Face Masks: across the past centuries and towards the next
In 2020, face masks infused our daily life to the speed of light, and set a different contemporary appreciation of such item, as it shoulders the double role of protecting and adorning. Because face masks pepper the past centuries, a throw-back to several key points in their history will unfold various considerations of this object through time, and highlight its complexities as well as it potentialities.
13th century : Holding one’s breath
The first traces of a mouth covering item, date back to the 13th-century and was reported by the merchant and writer, Marco Polo. It was said that at the time of the Yuan dynasty in China (1279-1368), silk scarves were used by the emperor’s servants to cover their mouth and nose, in order to prevent their breath from impacting the meals’ taste and smell.
The Venice Carnival : The identity makeover
Still a far cry from medical concerns, another example to be traced are the Venetian masks. In time of the Venice Carnival — very likely inaugurated in 1162 —, face masks licensed wearers to step out of convention and act freely away from judgement. Thus covering partly or entirely one’s identity, opened the door to all sorts of exuberant and feverish behaviours; The act of disguising aimed to hack reality, and nurtured cultural imagination. At the fall of the Venetian Republic in 1797 at the hands of Napoleon Bonaparte, the use of masks in daily life, was strictly forbidden, in reaction to what hiding and deceiving could imply.
16th century : A promotion of pale complexion
Made out of leather, dark velvet or silk, the 16th century full-face vizards, protected women from sunburn. As much functional as aesthetic, they aligned with the common belief that a pale complexion was a sign of moral purity, wealth and delicacy, and thereby fostered these contemporary beauty criteria.
17th century: The solemn emblem of the plague epidemic
In the midst of the 17th century, the “plague prevention costume” was invented and largely spread to prevent doctors from contagious patients of the raging and devastating plague epidemic. The physician Charles de Lorme reported that the mask featured a “nose half a foot long, shaped like a beak, filled with perfume with only two holes, one on each side near the nostrils”. In the 19th century, the germ theory had undermined the miasma theory — the belief reckoning hazardous particules in the air were responsible for most of the epidemic outbreaks — and shaped our contemporary understanding of medicine. Nowadays, the figure of the plague doctors, covered from head to toe, resonates with a symbolic and dreadful evocation of the past, and reminds of the outdated medical beliefs and practices of this gloomy period.
1918 : A new infestation rimes with a first democratisation
In the wake of the 20th century, precisely in 1918, the world got to face the ruthless influenza virus — a pandemic also known as the Spanish Flu. By this year, the germ theory had triggered a shift of perspective, and partook in the establishment of new sanitary practices towards contagious diseases: such as the extensive use of face masks by medical staff; But interestingly as well, for the first time, to be worn by masses in public space.
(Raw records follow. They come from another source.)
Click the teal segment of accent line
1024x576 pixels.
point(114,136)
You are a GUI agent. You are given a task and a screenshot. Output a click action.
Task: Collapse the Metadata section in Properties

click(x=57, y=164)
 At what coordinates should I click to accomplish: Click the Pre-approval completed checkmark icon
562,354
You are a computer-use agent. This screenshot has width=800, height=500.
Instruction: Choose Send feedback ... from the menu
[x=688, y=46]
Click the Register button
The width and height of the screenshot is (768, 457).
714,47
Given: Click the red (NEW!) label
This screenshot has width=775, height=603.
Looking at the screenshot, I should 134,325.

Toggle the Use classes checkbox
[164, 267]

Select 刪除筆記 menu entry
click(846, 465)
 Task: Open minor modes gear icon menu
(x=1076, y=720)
Indeed, it was substantiated that masks protected as much from spreading the disease than catching the disease, and numerous public campaigns — mainly in the United States — supported the responsible measure to wear a mask. Signs covered streetcars’ doors threatening the so-called mask-slackers: “Wear a Mask or Go to Jail.”
The long way from silk to synthetic — and back to silk?
In 1918, medical researchers asserted in the Journal of the American Medical Association “A mask may be repeatedly washed and used indefinitely” as it was a mere layering of gauze and cotton fabric. However, from the 60s onward, synthetic materials, proved more efficient, imposed disposable masks as the norm — namely because these materials could not support a second sterilisation. Therefor, in the post-war boom, even the medical field was transformed by consumer culture: entitled the “Throwaway Living” by LIFE Magazine in 1955.
In 2020, surgical masks are a symbol of our collective dystopian experience and became part of our fashion system. A resumption of common interest in reusable masks — urged by a general trend to counter fast-fashion and such “Throwaway Living” — impulsed many fashion designers to react and create accordingly. Thus, masks are likely to be the new fashion item to tame and appropriate for the coming years, and they promise an interesting take on their history. An evolution to keep a close look on.